:: INSTRUÇÕES ::
1. Segundo o acórdão, quem atuou como relator do processo?
2. Indique se cada afirmação concorda com o acórdão, justificando com as palavras exatas dele: (a) A apelante confessou em juízo. (b) O recurso foi integralmente provido. (c) A decisão foi tomada por maioria de votos.
3. Transcreva fielmente o trecho do acórdão que vai de "02 – A Quinta" até "DJe 27/9/2021). Precedentes.".

:: TEXTO DE LEITURA ::
+++

Acórdão nº 0001363-04.2018.8.14.0009 do Tribunal de Justiça do Estado do Pará, 2ª Turma de Direito Penal, 12-06-2023

Data de Julgamento12 Junho 2023
Órgão2ª Turma de Direito Penal
Número do processo0001363-04.2018.8.14.0009
Classe processualAPELAÇÃO CRIMINAL
AssuntoTráfico de Drogas e Condutas Afins

APELAÇÃO CRIMINAL (417) - 0001363-04.2018.8.14.0009

APELANTE: LUCIVANE DO SOCORRO DOS SANTOS REIS

APELADO: JUSTIÇA PÚBLICA

RELATOR(A): Desembargador LEONAM GONDIM DA CRUZ JÚNIOR

EMENTA

APELAÇÃO CRIMINAL. TRÁFICO DE DROGAS. ARTIGO 33, CAPUT, DA LEI 11.343/2006. ABSOLVIÇÃO OU DESCLASSIFICAÇÃO PARA USO. IMPOSSIBILIDADE. TRÁFICO PRIVILEGIADO. RECONHECIMENTO. SUBSTITUIÇÃO DA PENA PRIVATIVA DE LIBERDADE POR RESTRITIVAS DE DIREITO.PROCEDÊNCIA. RECURSO PARCIALMENTE PROVIDO. PRESCRIÇÃO INTERCORRENTE. RECONHECIMENTO DE OFÍCIO. DECISÃO UNÂNIME.

01 – As provas presentes nos autos, com especial relevância para a confissão em juízo da apelante, são suficientes para o convencimento tanto da materialidade como da autoria delitiva no que tange ao delito capitulado no artigo 33, caput, da Lei 11.343/2006 (tráfico de drogas), não havendo que se falar em absolvição ou mesmo desclassificação do delito.

02 – A Quinta Turma do STJ, alinhando-se ao entendimento sufragado no Supremo Tribunal Federal, além de buscar nova pacificação no âmbito do Superior Tribunal de Justiça, consignou que a causa de diminuição pelo tráfico privilegiado, nos termos do art. 33, § 4º, da Lei 11.343/2006, não pode ter sua aplicação afastada com fundamento em investigações preliminares ou processos criminais em andamento, mesmo que estejam em fase recursal, sob pena de violação do art. 5º, LIV, da Constituição Federal (RE 1.283.996 AgR, Rel. Ministro RICARDO LEWANDOWSKI, Segunda Turma, julgado em 11/11/2020). (HC n. 644.284/ES, Rel. Ministro RIBEIRO DANTAS, Quinta Turma, DJe 27/9/2021). Precedentes.

+++

:: REGISTROS DE DADOS ::

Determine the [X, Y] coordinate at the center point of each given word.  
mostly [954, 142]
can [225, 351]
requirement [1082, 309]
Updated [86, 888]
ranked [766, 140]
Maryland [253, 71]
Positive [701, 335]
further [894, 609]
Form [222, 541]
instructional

+++

:: RESPOSTAS ::
1. O Desembargador Leonam Gondim da Cruz Júnior.

2.
(a) Sim: "com especial relevância para a confissão em juízo da apelante".
(b) Não: "RECURSO PARCIALMENTE PROVIDO".
(c) Não: "DECISÃO UNÂNIME".

3.
02 – A Quinta Turma do STJ, alinhando-se ao entendimento sufragado no Supremo Tribunal Federal, além de buscar nova pacificação no âmbito do Superior Tribunal de Justiça, consignou que a causa de diminuição pelo tráfico privilegiado, nos termos do art. 33, § 4º, da Lei 11.343/2006, não pode ter sua aplicação afastada com fundamento em investigações preliminares ou processos criminais em andamento, mesmo que estejam em fase recursal, sob pena de violação do art. 5º, LIV, da Constituição Federal (RE 1.283.996 AgR, Rel. Ministro RICARDO LEWANDOWSKI, Segunda Turma, julgado em 11/11/2020). (HC n. 644.284/ES, Rel. Ministro RIBEIRO DANTAS, Quinta Turma, DJe 27/9/2021). Precedentes.